▸ Required work: Nothing should differ between your output and the entries below.

▸ Supplied material:
#####
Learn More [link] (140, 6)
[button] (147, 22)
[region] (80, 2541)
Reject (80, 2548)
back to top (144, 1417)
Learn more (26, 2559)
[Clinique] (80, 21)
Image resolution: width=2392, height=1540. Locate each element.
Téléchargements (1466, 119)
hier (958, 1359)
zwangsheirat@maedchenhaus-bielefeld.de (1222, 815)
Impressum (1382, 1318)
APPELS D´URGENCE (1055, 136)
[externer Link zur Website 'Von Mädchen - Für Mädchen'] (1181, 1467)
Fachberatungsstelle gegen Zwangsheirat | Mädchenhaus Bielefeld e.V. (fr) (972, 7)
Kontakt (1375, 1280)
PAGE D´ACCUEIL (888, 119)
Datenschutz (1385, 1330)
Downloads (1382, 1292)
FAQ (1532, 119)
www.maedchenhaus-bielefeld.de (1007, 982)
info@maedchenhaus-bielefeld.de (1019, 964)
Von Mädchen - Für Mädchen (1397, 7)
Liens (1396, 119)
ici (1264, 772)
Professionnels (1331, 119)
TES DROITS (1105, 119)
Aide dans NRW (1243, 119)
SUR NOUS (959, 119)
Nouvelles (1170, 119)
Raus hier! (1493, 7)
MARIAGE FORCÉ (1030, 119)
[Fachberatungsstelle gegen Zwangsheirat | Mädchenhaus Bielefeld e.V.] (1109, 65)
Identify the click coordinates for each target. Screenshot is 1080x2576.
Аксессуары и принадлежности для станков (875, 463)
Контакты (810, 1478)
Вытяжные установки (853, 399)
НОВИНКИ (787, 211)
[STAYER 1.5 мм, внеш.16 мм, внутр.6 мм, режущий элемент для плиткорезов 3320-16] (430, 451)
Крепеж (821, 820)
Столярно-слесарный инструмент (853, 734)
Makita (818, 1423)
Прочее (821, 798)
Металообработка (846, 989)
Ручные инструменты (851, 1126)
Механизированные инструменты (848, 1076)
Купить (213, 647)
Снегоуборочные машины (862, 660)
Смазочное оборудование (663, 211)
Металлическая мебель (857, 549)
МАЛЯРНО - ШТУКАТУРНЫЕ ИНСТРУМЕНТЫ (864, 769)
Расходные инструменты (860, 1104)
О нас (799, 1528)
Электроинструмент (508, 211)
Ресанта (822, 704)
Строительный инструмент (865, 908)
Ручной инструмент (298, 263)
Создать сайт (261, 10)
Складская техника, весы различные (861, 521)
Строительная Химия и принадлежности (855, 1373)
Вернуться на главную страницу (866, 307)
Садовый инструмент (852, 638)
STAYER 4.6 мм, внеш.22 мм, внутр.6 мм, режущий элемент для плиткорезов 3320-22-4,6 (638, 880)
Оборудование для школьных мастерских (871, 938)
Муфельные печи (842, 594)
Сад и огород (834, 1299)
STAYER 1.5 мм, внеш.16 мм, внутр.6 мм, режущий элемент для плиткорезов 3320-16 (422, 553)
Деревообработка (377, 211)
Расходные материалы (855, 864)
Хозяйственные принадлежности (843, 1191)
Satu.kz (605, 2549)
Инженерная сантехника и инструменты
#####
▸ Solution:
Learn More [link] (140, 6)
[button] (147, 22)
[region] (80, 2541)
Reject (80, 2548)
back to top (144, 1417)
Learn more (26, 2559)
[Clinique] (80, 21)
Image resolution: width=2392, height=1540. Locate each element.
Téléchargements (1466, 119)
hier (958, 1359)
zwangsheirat@maedchenhaus-bielefeld.de (1222, 815)
Impressum (1382, 1318)
APPELS D´URGENCE (1055, 136)
[externer Link zur Website 'Von Mädchen - Für Mädchen'] (1181, 1467)
Fachberatungsstelle gegen Zwangsheirat | Mädchenhaus Bielefeld e.V. (fr) (972, 7)
Kontakt (1375, 1280)
PAGE D´ACCUEIL (888, 119)
Datenschutz (1385, 1330)
Downloads (1382, 1292)
FAQ (1532, 119)
www.maedchenhaus-bielefeld.de (1007, 982)
info@maedchenhaus-bielefeld.de (1019, 964)
Von Mädchen - Für Mädchen (1397, 7)
Liens (1396, 119)
ici (1264, 772)
Professionnels (1331, 119)
TES DROITS (1105, 119)
Aide dans NRW (1243, 119)
SUR NOUS (959, 119)
Nouvelles (1170, 119)
Raus hier! (1493, 7)
MARIAGE FORCÉ (1030, 119)
[Fachberatungsstelle gegen Zwangsheirat | Mädchenhaus Bielefeld e.V.] (1109, 65)
Identify the click coordinates for each target. Screenshot is 1080x2576.
Аксессуары и принадлежности для станков (875, 463)
Контакты (810, 1478)
Вытяжные установки (853, 399)
НОВИНКИ (787, 211)
[STAYER 1.5 мм, внеш.16 мм, внутр.6 мм, режущий элемент для плиткорезов 3320-16] (430, 451)
Крепеж (821, 820)
Столярно-слесарный инструмент (853, 734)
Makita (818, 1423)
Прочее (821, 798)
Металообработка (846, 989)
Ручные инструменты (851, 1126)
Механизированные инструменты (848, 1076)
Купить (213, 647)
Снегоуборочные машины (862, 660)
Смазочное оборудование (663, 211)
Металлическая мебель (857, 549)
МАЛЯРНО - ШТУКАТУРНЫЕ ИНСТРУМЕНТЫ (864, 769)
Расходные инструменты (860, 1104)
О нас (799, 1528)
Электроинструмент (508, 211)
Ресанта (822, 704)
Строительный инструмент (865, 908)
Ручной инструмент (298, 263)
Создать сайт (261, 10)
Складская техника, весы различные (861, 521)
Строительная Химия и принадлежности (855, 1373)
Вернуться на главную страницу (866, 307)
Садовый инструмент (852, 638)
STAYER 4.6 мм, внеш.22 мм, внутр.6 мм, режущий элемент для плиткорезов 3320-22-4,6 (638, 880)
Оборудование для школьных мастерских (871, 938)
Муфельные печи (842, 594)
Сад и огород (834, 1299)
STAYER 1.5 мм, внеш.16 мм, внутр.6 мм, режущий элемент для плиткорезов 3320-16 (422, 553)
Деревообработка (377, 211)
Расходные материалы (855, 864)
Хозяйственные принадлежности (843, 1191)
Satu.kz (605, 2549)
Инженерная сантехника и инструменты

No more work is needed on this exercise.